Given request
From the listing below, gather every line that contains the word "will" and copy each such line in full.

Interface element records
-- Begin --
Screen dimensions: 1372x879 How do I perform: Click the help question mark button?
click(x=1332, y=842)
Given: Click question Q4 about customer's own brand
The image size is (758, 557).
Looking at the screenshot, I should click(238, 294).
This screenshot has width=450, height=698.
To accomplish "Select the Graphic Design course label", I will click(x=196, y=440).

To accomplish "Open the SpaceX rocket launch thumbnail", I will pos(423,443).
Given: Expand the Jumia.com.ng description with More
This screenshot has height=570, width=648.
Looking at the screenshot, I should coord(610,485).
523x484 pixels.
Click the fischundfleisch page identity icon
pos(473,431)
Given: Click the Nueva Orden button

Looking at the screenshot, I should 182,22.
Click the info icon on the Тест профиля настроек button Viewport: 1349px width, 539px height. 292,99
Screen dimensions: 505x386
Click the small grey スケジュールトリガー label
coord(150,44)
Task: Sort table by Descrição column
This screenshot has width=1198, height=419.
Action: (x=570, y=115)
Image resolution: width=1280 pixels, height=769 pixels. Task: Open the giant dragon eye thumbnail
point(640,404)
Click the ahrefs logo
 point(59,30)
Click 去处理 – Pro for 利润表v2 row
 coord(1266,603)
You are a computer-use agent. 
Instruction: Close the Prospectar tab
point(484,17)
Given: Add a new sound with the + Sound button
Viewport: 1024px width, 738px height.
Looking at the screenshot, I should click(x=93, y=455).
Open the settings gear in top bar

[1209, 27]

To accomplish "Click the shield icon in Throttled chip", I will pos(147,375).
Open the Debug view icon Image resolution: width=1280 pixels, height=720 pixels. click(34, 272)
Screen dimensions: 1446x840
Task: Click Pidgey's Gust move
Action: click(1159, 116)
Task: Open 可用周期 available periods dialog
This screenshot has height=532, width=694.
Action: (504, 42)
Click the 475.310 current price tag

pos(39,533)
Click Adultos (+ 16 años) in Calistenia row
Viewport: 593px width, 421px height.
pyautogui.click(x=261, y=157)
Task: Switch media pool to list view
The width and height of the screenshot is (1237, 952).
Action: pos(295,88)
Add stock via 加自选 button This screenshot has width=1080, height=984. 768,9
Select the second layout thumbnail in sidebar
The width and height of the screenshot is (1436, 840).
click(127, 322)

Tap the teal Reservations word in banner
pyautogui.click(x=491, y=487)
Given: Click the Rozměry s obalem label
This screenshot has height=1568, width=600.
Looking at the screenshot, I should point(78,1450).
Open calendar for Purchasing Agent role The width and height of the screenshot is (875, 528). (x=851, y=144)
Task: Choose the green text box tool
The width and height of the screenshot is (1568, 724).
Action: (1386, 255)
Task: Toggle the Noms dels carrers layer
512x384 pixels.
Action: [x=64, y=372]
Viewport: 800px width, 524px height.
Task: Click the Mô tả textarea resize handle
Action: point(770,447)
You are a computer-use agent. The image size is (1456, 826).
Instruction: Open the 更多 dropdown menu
-- End --
Task response
To accomplish "Select the Graphic Design course label", I will click(x=196, y=440).
To accomplish "Open the SpaceX rocket launch thumbnail", I will pos(423,443).
To accomplish "Click the shield icon in Throttled chip", I will pos(147,375).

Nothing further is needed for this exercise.